Ticket sales at tracks owned by International Speedway Corp. — NASCAR’s publicly held symbiotic cousin — are down 17 percent from last year, even with discounted tickets being offered for many of its Sprint Cup races.

That was revealed Thursday in a national teleconference between ISC and financial analysts. The majority of ISC stock is controlled by the France family, which owns NASCAR outright.

Because ISC is publicly held it must honestly — and publicly — disclose its financial condition.

In this case, you have to love federal bureaucracy.

ISC spokesman Wes Harris told those listening in that the drop in advance ticket sales has gone 15 percent to 17 percent over the past seven weeks despite its move to reduce prices for about 150,000 seats for several of its race weekends.

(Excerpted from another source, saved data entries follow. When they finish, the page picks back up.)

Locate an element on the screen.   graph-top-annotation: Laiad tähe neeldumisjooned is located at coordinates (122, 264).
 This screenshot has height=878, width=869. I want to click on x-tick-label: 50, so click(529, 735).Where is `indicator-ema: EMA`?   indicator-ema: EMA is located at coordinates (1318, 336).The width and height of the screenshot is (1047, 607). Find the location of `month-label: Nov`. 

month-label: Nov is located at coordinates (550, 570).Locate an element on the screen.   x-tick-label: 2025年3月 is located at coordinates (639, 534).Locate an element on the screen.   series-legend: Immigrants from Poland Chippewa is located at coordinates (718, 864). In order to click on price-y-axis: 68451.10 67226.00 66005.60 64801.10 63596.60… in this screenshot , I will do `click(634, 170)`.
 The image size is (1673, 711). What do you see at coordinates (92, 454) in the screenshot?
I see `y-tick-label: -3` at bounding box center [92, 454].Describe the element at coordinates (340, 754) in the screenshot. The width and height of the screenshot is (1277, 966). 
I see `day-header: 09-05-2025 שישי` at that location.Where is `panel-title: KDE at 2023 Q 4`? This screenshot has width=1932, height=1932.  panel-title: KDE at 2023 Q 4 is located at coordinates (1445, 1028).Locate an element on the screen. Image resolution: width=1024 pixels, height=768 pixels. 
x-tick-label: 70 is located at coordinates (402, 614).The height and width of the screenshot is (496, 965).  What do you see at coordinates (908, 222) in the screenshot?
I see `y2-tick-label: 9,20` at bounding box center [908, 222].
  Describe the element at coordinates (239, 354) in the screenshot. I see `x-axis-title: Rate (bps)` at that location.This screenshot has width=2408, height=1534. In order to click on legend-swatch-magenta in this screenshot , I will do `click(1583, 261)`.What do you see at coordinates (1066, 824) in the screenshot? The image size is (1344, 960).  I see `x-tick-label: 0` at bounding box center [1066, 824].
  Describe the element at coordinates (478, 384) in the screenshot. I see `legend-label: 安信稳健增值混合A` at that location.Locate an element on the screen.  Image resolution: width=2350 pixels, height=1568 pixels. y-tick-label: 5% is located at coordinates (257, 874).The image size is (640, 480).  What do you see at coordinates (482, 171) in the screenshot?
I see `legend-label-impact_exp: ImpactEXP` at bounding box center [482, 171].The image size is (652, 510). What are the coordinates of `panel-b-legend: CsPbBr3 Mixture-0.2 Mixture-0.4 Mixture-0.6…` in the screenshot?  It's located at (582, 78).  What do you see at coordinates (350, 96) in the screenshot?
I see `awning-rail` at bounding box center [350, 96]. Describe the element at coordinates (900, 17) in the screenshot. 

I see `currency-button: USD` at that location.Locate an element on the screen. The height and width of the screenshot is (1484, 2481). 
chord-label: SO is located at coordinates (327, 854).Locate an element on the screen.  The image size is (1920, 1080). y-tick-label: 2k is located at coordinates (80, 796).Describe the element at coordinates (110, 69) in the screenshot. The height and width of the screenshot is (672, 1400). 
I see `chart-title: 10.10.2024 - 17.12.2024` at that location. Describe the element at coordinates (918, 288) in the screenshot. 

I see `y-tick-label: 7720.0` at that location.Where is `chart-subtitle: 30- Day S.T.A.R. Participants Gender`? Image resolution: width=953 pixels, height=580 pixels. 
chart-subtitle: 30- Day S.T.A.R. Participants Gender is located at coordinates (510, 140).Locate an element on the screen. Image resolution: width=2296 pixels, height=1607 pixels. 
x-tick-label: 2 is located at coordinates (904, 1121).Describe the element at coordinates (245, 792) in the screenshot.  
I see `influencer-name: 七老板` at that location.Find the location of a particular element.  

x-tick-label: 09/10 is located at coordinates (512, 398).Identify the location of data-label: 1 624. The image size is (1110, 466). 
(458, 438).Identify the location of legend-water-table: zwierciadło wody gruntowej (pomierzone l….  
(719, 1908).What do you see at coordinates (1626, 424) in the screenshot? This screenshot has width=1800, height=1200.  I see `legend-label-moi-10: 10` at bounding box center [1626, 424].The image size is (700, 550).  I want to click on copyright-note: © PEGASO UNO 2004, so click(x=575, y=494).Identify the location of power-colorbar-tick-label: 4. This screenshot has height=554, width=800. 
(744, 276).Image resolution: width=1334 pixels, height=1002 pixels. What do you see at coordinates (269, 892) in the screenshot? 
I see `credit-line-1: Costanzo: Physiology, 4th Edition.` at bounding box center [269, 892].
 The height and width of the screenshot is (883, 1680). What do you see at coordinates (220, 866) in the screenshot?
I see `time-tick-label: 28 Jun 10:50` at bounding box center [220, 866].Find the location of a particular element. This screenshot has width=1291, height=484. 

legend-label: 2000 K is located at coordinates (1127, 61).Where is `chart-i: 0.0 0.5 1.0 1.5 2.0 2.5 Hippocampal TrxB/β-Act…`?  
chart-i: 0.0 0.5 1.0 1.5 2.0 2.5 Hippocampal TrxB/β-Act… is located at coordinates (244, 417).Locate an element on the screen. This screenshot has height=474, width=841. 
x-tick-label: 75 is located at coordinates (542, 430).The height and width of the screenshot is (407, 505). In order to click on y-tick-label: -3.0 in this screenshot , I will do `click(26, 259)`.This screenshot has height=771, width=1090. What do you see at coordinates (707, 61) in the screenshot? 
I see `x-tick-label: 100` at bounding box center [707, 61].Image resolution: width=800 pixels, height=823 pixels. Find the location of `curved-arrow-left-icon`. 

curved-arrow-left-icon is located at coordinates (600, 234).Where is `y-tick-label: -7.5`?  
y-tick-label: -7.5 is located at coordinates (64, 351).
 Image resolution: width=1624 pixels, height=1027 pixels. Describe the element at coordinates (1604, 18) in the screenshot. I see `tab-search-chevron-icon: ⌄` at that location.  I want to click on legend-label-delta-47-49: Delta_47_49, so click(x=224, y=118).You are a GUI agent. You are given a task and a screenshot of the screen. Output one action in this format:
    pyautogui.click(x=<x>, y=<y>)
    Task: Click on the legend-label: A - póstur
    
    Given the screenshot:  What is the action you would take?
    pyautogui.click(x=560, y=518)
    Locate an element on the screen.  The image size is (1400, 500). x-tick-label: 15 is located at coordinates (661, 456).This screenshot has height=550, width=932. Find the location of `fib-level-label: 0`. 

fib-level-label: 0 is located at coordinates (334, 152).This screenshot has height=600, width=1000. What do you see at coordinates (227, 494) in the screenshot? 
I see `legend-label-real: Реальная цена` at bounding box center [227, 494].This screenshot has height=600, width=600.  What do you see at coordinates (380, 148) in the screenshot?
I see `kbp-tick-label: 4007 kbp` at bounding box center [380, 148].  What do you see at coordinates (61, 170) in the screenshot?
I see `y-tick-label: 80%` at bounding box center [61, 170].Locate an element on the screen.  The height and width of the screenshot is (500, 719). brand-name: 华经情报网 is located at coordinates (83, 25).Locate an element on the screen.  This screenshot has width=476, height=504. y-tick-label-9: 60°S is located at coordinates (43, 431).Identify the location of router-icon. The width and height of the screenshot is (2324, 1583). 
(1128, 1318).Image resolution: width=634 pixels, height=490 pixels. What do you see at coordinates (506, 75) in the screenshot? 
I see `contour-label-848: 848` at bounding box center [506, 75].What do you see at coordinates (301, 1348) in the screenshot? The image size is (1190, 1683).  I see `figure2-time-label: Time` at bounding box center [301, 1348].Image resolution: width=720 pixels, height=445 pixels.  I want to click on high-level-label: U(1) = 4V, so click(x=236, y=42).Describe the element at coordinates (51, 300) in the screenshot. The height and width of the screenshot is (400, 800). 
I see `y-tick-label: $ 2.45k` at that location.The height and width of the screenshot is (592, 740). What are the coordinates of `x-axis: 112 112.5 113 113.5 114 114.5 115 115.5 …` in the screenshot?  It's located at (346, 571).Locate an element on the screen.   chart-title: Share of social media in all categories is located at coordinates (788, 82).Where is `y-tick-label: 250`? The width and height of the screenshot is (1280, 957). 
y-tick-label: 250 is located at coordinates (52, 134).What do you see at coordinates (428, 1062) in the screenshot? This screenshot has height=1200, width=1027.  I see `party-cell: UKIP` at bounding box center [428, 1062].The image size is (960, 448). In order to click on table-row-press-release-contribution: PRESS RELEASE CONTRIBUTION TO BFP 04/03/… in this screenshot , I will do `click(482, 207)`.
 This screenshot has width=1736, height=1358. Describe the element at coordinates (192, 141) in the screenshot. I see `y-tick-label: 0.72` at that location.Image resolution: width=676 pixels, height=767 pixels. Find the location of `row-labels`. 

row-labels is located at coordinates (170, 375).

No such news yet from Speedway Motorsports Inc., which owns seven Cup tracks including Las Vegas Motor Speedway. But it’s safe to bet the decline in its advance ticket sales will be comparable.

Another interesting part of the call was that ISC’s media rights revenue last year was $257 million. But a NASCAR representative said that its television contract for Sprint Cup races is based on having 43 cars start each Cup race.

It’s likely that won’t be a concern for the first few races, but if the economy continues to dip, having full fields of 43 competitive cars could become a challenge.

NASCAR might have to look the other way if it needs to rely on marginal teams as “field fillers” or “start-and-park” cars that race around for a few laps before heading to their garage because of mysterious mechanical malfunction.

More drama to come in future episodes of "How the Stock Car Turns."